The Class III futures market ended the week of trade with just over 1,000 contracts trading hands. The March through July contracts produced gains ranging from 10 to 31 cents by settlement, while the remaining 2013 futures contracts were less volatile, settling between 5 lower and 3 cents higher. The 2013 second-quarter futures pack gained 26 cents Friday to close out at the price of $17.86, though just 2 cents higher than the week prior.

The question on many minds is whether or not the rally that ushered in the typically quiet demand time of February is sustainable. Currently, we still hear of plenty of cheddar availability, which we expect to be an at least short-term headwind to further Class III and cheese futures market gains. Since, however, cheese demand has been largely quiet since the beginning of November and since there ought to be a pipeline refill as we approach the month of March, we do expect waning spot prices to find continued buy side interest near current levels. This says nothing of what appear to be ample, but leveling-off, milk supplies.

Spot session results:

Block cheese: $1.645 (unchanged)

Barrel cheese $1.5425 (up 1 cent)

Grade A NFDM: $1.52 (unchanged)

Butter: $1.555 (unchanged)

The grain complex finished Friday’s trade posting mixed results as market participants continue to evaluate weather-related production issues both here and abroad. The Mar13 corn contract dropped 4 ½ cents lower for the day, settling at $7.36, while adding a total of 15 ¼ cents over the week prior. The Mar13 soybean contract posted gains of 5 ¾ cents for the day, with a weekly total gain of 33 ¼ cents, to settle at the price of $14.74 ¼.   

The recent rains/snowfall in the Midwest has allowed the Mississippi River water levels to rise significantly, though the drought across most growing areas remains a real concern.

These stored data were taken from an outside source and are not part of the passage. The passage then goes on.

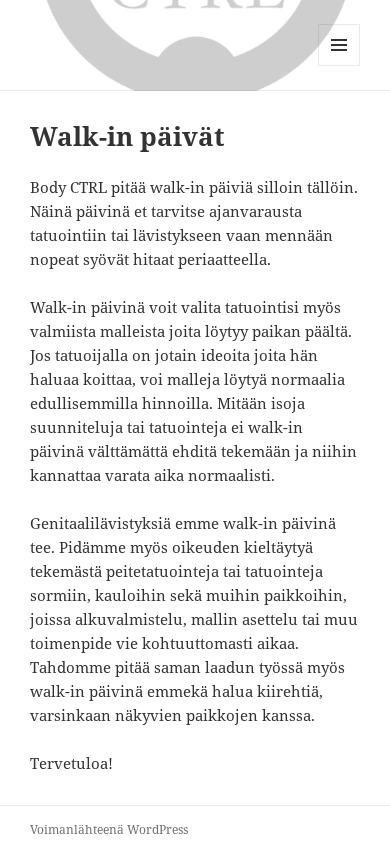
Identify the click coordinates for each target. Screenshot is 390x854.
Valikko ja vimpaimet (339, 65)
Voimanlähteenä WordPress (109, 829)
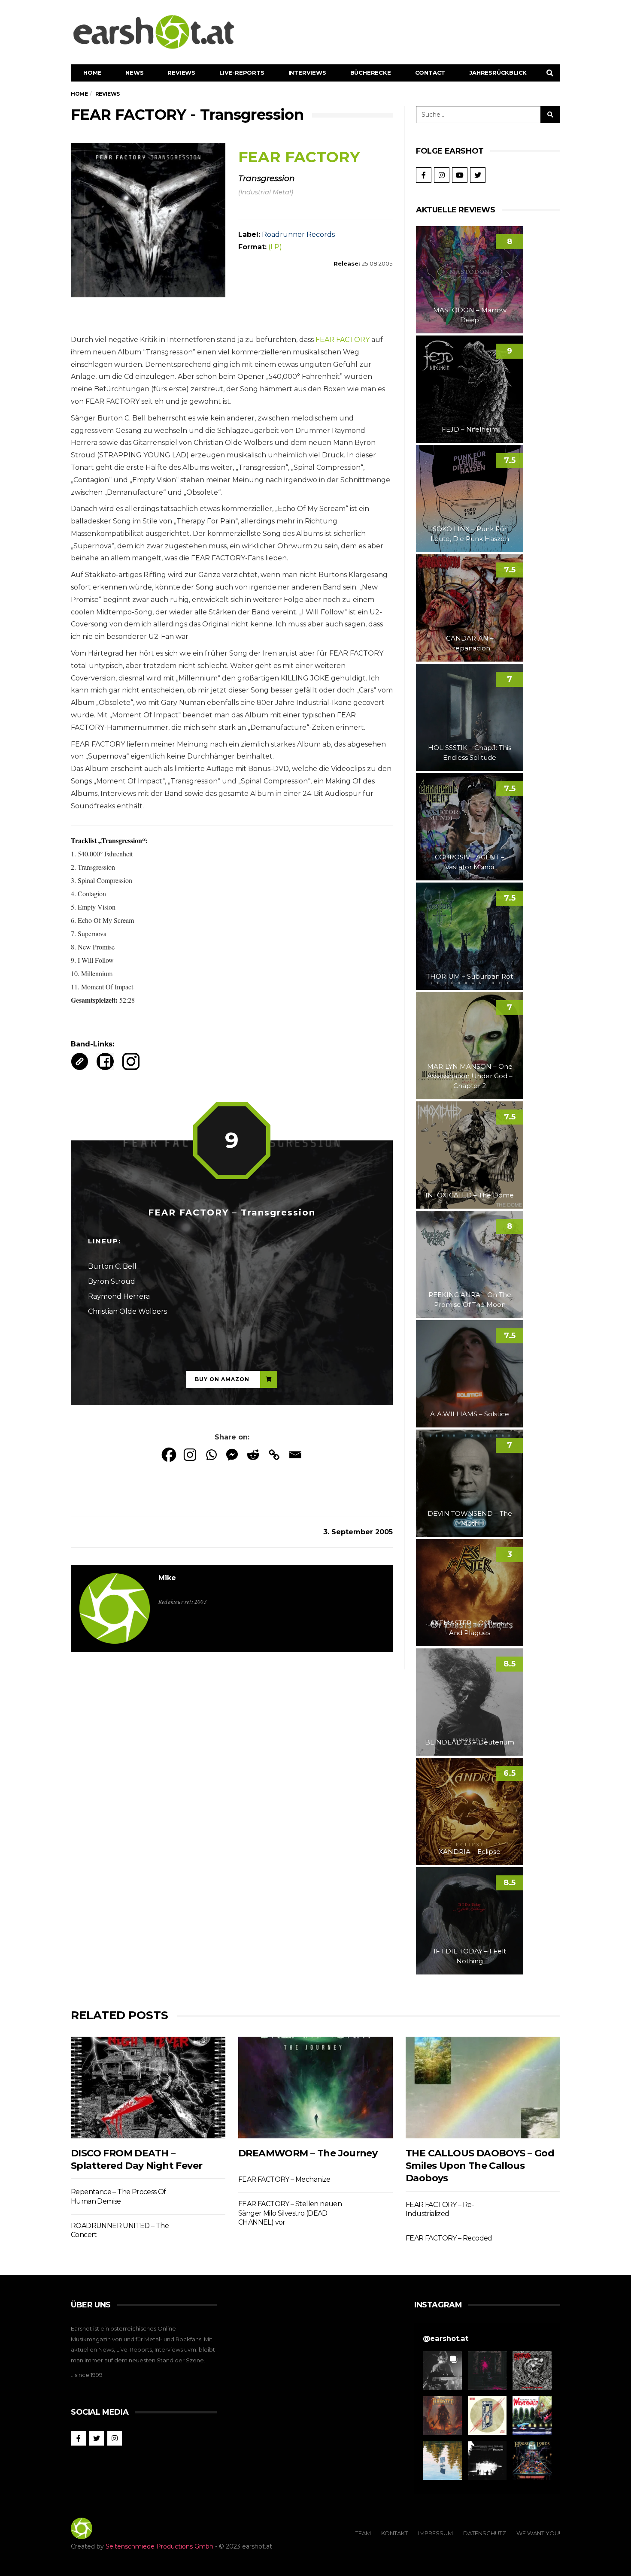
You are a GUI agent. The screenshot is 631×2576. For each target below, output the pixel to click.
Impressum (435, 2533)
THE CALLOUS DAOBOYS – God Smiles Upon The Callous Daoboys (480, 2165)
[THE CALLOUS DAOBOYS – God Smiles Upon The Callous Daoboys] (483, 2087)
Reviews (181, 72)
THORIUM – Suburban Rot (469, 976)
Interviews (307, 72)
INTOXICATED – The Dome (469, 1195)
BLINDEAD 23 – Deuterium (469, 1742)
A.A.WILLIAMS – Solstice (469, 1414)
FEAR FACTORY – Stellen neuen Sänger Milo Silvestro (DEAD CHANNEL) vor (290, 2213)
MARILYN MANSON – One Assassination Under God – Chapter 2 (470, 1076)
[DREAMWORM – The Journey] (315, 2087)
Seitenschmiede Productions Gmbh (159, 2546)
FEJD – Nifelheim (470, 429)
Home (92, 72)
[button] (442, 2370)
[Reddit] (253, 1454)
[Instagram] (190, 1454)
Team (363, 2533)
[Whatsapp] (211, 1454)
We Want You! (538, 2533)
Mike (167, 1578)
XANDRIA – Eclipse (470, 1851)
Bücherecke (370, 72)
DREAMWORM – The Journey (307, 2153)
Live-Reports (241, 72)
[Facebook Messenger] (232, 1454)
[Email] (295, 1454)
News (134, 72)
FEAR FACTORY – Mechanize (284, 2179)
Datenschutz (484, 2533)
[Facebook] (169, 1454)
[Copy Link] (274, 1454)
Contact (430, 72)
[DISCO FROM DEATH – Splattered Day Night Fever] (148, 2087)
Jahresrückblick (498, 72)
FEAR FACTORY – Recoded (449, 2238)
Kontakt (394, 2533)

Chicago is getting hit with a sizeable snowstorm Sunday night into Monday and any little bit helps at this point. The corn market is attempting to balance weak exports and low ethanol production rates against high livestock feed demands.  Export demand for our soybeans still remains high, while traders consider the impacts of a continually dry Argentina, a hot and dry Southern Brazil, and a soaked Northern Brazil on crop production levels. 

We look for corn to open 1 to 4 cents higher and beans to open 8 to 13 higher.